My work focused on the JIT backend, which is responsible for compiling the hot spots identified by meta-tracing into machine code. Porting a JIT backend to a new platform typically follows a standard procedure.

The RPython JIT backend is structured as a two-pass compiler: the first pass allocates machine registers, and the second translates RPython intermediate opcodes into native machine code. Although some utility functions are shared across backends, their internal organization differs significantly. My porting effort was based on the ARM/AArch64 backend, with which I had prior experience. To fully grasp the semantics of the RPython opcodes, I meticulously studied the ARM/AArch64 backend's code and development logs. When the ARM/AArch64 implementation was unclear to me, I consulted the x86 backend for additional insights.

During the porting process, I found Test-Driven Development (TDD) invaluable. PyPy's complexity, numerous abstraction layers, and the informally defined nature of RPython (a Python-like language with distinct semantics) combined with the RPython toolchain's cryptic error messages initially hindered my progress. After several years of slow progress, I adopted TDD two years ago. I began by creating a RISC-V assembler and writing comprehensive test cases to ensure its correctness. Then, following the AArch64 backend's development order, I ported RPython opcodes incrementally, enabling a corresponding test case after each implementation. This TDD approach allowed me to make steady progress and also provided an opportunity to learn PyTest and Hypothesis.

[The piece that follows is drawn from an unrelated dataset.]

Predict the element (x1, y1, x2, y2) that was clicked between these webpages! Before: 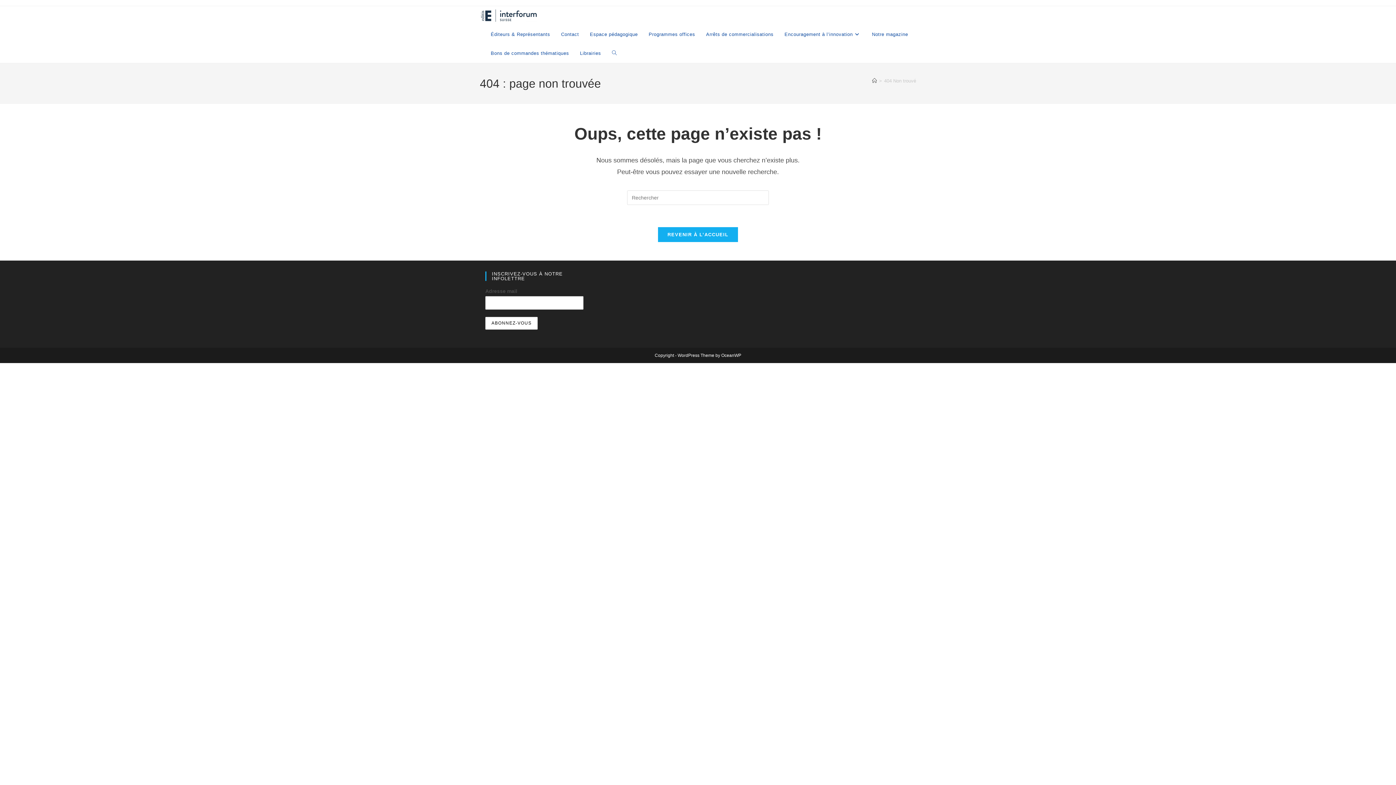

Notably, the RPython test suite provides excellent coverage. Despite being platform-independent, it uncovered a bug in my backend related to a misunderstanding of the RISC-V ABI. According to the ABI, if all floating-point argument registers are occupied but integer argument registers remain available, floating-point arguments must be passed in integer registers. I had incorrectly spilled the argument to the call stack. I was impressed by the test suite's ability to catch this subtle error.

At the end of 2023, I dedicated my year-end vacation to tackling the most challenging aspects of the port. Within two weeks, I implemented opcodes for function calls, guards, compiler bridges, garbage collector write barrier, and garbage collector write barrier for array, etc.

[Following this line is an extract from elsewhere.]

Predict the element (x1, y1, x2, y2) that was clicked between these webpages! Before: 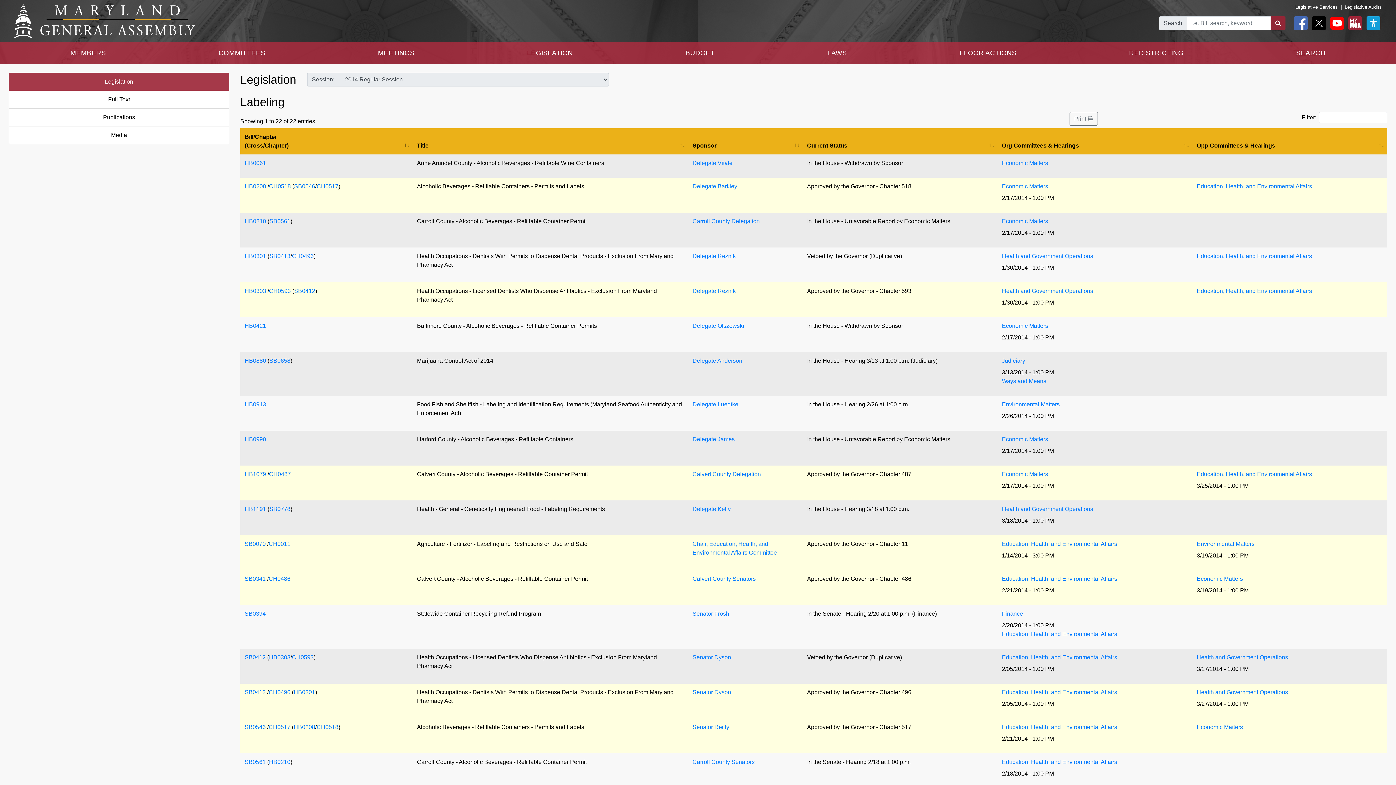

The garbage collector write barrier for array requires marking the card table whenever an array element is updated. Specifically, array indices from k * 128 to (k + 1) * 128 - 1 map to the same bit in the card table. During the garbage collector's mark phase, this allows the GC to skip checking 128 elements if the corresponding bit is not set, thus reduces pause times. Implementing this opcode brought back fond memories of discussing garbage collection papers with my classmates.

By January 2024, I had implemented all necessary opcodes and enabled the compilation of the full PyPy interpreter with the RPython toolchain. I announced this accomplishment on the PyPy mailing list with a post titled "Contribute a RISC-V 64 JIT backend." Following Matti Picus's suggestion, I ran several test suites and measured the benchmark performance on a SiFive Unmatched development board. I then submitted a Pull Request, which was merged on August 14th. Instructions for building PyPy with the RISC-V JIT backend can be found in "Cross-Translating for RISC-V."

Thoughts

I am delighted to have completed this eight-year side project in 2024, fulfilling two long-held aspirations.

  • First, I achieved my goal of porting a compiler to a new platform, gaining valuable insights into compiler backend details such as register allocation, function calls, constant pools, and trampolines, as well as learning the RISC-V ISA and ABI.
  • Second, I was able to contribute to the PyPy project, a source of inspiration since I first learned about it. PyPy's unconventional technical decisions broadened my research perspective, motivating me to persevere with this side project. I am truly grateful to have finally achieved this goal.

Finally, I would like to express my sincere gratitude to my undergraduate classmate X, whose enthusiastic introduction to PyPy years ago set this entire journey in motion.